**Description of the task**
Collect each line of the records containing the string "Settings".

********************

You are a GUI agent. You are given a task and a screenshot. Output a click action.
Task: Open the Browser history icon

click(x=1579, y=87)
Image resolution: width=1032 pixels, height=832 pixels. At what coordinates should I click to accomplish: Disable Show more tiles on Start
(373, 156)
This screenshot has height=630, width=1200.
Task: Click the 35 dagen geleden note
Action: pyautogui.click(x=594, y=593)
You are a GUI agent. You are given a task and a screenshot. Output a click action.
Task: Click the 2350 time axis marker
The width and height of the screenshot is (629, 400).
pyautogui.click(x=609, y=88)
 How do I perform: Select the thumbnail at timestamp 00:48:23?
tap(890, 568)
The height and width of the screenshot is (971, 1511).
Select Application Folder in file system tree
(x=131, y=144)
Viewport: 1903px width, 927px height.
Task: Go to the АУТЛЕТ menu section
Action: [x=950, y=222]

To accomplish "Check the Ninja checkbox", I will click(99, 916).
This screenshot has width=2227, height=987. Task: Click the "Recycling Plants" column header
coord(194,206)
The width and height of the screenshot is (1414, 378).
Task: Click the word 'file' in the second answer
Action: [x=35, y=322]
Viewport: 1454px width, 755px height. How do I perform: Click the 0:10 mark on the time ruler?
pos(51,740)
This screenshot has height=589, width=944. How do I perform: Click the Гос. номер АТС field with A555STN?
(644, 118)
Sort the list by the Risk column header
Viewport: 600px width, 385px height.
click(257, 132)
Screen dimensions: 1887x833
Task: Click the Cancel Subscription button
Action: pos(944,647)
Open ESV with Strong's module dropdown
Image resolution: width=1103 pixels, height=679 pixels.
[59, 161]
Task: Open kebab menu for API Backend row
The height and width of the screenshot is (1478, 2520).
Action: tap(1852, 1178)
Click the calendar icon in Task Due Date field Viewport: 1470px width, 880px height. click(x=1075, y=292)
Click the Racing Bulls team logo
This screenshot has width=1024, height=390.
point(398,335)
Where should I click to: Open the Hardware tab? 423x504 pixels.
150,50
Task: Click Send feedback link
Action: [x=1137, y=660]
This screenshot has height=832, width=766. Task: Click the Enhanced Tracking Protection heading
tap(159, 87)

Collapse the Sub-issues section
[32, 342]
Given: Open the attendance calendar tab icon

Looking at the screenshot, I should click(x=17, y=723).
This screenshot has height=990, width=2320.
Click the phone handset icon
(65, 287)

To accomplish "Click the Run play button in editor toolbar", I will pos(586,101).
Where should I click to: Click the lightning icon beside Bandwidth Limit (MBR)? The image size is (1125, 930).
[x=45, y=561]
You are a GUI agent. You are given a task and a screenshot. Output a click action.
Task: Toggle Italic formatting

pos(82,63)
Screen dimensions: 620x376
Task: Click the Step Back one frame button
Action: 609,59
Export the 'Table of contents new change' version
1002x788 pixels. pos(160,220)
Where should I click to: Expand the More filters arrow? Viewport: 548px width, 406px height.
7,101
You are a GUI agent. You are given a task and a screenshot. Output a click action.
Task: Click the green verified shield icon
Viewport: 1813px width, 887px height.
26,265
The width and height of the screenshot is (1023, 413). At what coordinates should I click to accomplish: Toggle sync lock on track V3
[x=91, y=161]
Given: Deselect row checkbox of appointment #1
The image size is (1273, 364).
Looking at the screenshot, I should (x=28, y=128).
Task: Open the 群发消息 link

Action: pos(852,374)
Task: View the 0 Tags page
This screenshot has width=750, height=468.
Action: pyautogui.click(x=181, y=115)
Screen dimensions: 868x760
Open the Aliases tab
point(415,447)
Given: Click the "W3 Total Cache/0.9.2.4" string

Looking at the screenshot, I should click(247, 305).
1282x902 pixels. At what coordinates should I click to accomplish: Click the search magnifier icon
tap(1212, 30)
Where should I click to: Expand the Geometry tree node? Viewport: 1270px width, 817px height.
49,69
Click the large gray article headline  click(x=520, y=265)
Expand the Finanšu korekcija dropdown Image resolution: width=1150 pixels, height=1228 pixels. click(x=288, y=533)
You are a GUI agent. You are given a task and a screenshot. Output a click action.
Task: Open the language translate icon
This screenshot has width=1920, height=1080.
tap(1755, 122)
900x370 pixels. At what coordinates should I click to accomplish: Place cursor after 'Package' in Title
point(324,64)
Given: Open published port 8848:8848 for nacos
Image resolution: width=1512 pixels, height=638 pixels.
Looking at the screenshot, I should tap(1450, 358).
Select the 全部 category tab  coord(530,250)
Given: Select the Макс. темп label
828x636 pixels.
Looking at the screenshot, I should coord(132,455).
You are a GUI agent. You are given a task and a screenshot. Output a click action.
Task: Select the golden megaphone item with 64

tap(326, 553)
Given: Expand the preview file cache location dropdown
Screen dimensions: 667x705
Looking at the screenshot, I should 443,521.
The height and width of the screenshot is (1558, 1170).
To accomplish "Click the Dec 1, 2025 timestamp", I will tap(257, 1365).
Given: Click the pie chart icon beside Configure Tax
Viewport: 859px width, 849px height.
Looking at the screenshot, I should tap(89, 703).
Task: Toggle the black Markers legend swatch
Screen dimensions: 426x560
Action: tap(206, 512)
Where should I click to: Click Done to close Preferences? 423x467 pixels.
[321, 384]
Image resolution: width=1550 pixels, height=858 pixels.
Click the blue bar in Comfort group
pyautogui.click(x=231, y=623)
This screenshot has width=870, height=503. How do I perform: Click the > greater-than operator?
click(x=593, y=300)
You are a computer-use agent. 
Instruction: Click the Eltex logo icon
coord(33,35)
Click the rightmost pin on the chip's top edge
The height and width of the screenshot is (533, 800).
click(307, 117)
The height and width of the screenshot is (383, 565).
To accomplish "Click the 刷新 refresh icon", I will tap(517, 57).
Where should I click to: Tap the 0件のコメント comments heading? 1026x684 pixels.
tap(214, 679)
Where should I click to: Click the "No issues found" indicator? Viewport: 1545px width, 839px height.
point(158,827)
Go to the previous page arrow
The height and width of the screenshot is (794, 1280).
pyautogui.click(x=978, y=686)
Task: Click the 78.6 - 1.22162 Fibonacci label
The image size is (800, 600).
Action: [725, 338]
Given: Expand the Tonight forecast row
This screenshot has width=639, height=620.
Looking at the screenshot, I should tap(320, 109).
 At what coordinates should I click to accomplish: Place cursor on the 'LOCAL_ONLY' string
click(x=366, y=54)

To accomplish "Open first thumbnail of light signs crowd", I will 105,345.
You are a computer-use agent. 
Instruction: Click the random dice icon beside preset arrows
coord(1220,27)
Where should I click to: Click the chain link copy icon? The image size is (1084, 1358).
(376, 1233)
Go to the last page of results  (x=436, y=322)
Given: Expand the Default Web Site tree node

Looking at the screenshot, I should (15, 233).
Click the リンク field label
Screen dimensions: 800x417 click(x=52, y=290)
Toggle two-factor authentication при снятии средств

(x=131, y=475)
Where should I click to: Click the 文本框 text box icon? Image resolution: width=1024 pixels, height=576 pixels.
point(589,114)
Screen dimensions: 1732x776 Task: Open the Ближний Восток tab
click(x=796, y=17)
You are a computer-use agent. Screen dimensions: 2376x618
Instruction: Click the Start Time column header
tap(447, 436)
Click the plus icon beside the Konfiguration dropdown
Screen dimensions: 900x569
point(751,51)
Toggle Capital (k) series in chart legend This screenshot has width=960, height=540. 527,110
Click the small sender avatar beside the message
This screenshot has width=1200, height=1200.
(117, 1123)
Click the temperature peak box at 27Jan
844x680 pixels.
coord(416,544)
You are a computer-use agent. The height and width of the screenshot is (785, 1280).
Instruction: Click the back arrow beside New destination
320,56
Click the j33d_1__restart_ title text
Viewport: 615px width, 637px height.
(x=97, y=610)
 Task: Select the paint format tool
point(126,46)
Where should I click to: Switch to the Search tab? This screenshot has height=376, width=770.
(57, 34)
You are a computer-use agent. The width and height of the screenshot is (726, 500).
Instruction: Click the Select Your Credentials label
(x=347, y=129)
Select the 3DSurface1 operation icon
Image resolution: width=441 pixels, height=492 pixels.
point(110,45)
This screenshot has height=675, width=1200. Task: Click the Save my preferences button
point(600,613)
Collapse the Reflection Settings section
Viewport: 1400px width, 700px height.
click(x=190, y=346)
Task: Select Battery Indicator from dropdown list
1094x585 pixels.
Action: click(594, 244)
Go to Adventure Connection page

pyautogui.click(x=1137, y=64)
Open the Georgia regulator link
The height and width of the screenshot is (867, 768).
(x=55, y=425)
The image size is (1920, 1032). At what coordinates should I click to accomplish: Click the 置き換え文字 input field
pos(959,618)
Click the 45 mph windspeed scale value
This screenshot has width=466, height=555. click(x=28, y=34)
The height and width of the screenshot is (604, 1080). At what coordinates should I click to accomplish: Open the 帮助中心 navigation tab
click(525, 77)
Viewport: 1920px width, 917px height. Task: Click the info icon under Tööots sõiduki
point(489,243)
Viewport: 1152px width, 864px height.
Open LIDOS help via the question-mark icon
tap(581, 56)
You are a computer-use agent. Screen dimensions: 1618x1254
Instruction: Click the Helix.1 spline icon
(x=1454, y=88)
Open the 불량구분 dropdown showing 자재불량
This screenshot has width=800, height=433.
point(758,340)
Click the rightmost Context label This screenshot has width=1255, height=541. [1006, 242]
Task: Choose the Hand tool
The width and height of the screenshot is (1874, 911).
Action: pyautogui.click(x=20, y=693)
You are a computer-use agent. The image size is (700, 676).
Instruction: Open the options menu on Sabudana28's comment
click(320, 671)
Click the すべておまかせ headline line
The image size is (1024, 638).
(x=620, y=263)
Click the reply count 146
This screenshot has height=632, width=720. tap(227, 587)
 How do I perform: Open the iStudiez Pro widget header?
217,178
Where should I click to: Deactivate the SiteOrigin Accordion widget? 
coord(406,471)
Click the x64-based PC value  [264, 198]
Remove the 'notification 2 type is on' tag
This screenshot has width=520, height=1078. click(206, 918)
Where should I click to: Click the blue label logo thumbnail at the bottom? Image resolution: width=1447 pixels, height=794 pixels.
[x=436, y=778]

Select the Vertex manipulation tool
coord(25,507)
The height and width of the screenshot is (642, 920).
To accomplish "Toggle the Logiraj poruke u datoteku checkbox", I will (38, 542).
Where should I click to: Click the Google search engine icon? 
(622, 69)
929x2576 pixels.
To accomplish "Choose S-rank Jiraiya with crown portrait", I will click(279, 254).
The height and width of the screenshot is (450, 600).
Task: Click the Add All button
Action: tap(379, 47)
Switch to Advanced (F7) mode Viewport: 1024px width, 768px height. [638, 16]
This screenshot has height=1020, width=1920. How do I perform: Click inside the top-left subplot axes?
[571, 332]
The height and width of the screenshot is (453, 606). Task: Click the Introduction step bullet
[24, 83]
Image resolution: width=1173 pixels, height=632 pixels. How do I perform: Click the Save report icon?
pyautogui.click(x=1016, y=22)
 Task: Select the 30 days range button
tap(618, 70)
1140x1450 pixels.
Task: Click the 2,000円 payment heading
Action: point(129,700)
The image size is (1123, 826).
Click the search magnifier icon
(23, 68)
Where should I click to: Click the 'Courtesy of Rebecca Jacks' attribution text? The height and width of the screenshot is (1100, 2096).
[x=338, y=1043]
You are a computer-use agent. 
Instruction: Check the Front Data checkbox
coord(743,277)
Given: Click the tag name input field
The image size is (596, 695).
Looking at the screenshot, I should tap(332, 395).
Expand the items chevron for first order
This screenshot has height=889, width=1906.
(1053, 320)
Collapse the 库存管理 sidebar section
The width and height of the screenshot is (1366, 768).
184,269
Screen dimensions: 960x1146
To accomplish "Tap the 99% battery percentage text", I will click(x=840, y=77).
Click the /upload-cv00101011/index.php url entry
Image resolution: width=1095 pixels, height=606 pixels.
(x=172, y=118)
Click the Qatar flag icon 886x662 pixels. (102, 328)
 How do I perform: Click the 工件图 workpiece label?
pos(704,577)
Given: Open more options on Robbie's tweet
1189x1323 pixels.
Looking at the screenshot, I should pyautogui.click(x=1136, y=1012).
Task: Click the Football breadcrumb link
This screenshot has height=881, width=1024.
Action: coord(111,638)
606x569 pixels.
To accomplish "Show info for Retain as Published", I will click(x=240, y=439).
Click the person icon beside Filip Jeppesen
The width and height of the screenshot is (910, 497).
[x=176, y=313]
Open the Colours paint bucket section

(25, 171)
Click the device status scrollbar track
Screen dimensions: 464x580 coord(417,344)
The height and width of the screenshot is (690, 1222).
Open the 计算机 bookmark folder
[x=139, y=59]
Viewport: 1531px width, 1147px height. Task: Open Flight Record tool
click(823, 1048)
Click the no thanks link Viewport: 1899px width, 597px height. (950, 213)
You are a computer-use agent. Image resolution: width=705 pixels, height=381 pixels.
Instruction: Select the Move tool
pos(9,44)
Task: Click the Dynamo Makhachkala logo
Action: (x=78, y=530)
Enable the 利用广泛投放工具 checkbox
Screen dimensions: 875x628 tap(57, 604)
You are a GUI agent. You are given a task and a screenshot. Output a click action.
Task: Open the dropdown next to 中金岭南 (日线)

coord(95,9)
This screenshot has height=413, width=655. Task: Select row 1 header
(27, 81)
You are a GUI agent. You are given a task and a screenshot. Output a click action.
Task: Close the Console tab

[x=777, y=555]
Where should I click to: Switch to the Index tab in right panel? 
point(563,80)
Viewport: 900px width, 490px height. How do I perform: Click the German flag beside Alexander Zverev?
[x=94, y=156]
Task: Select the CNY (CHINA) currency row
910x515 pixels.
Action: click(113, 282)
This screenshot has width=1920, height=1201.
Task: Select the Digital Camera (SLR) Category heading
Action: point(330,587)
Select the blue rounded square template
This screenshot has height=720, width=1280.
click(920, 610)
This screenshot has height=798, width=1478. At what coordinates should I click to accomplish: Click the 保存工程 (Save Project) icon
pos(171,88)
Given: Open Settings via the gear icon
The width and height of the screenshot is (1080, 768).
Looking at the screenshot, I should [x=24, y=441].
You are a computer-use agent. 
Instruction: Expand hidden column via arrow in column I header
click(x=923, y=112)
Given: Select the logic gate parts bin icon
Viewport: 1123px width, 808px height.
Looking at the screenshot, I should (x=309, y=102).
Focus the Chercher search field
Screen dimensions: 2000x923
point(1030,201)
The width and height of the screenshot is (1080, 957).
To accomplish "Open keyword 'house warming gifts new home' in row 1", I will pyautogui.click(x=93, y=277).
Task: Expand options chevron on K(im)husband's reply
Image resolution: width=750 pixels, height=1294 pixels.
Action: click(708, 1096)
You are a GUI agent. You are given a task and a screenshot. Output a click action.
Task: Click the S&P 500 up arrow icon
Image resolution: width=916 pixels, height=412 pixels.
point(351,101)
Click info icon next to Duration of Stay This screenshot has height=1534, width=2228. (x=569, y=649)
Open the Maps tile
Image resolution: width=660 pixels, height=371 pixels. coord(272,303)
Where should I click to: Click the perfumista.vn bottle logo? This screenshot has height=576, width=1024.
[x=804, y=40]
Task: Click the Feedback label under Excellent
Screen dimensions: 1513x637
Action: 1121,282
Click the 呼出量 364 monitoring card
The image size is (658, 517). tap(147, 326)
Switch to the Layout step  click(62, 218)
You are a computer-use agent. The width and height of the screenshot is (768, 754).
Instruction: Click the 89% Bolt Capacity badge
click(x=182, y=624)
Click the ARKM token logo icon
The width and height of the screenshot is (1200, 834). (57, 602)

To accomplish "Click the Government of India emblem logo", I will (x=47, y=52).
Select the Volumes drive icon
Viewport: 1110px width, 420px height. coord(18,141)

********************

**Exercise response**
Collapse the Reflection Settings section
Given: Open Settings via the gear icon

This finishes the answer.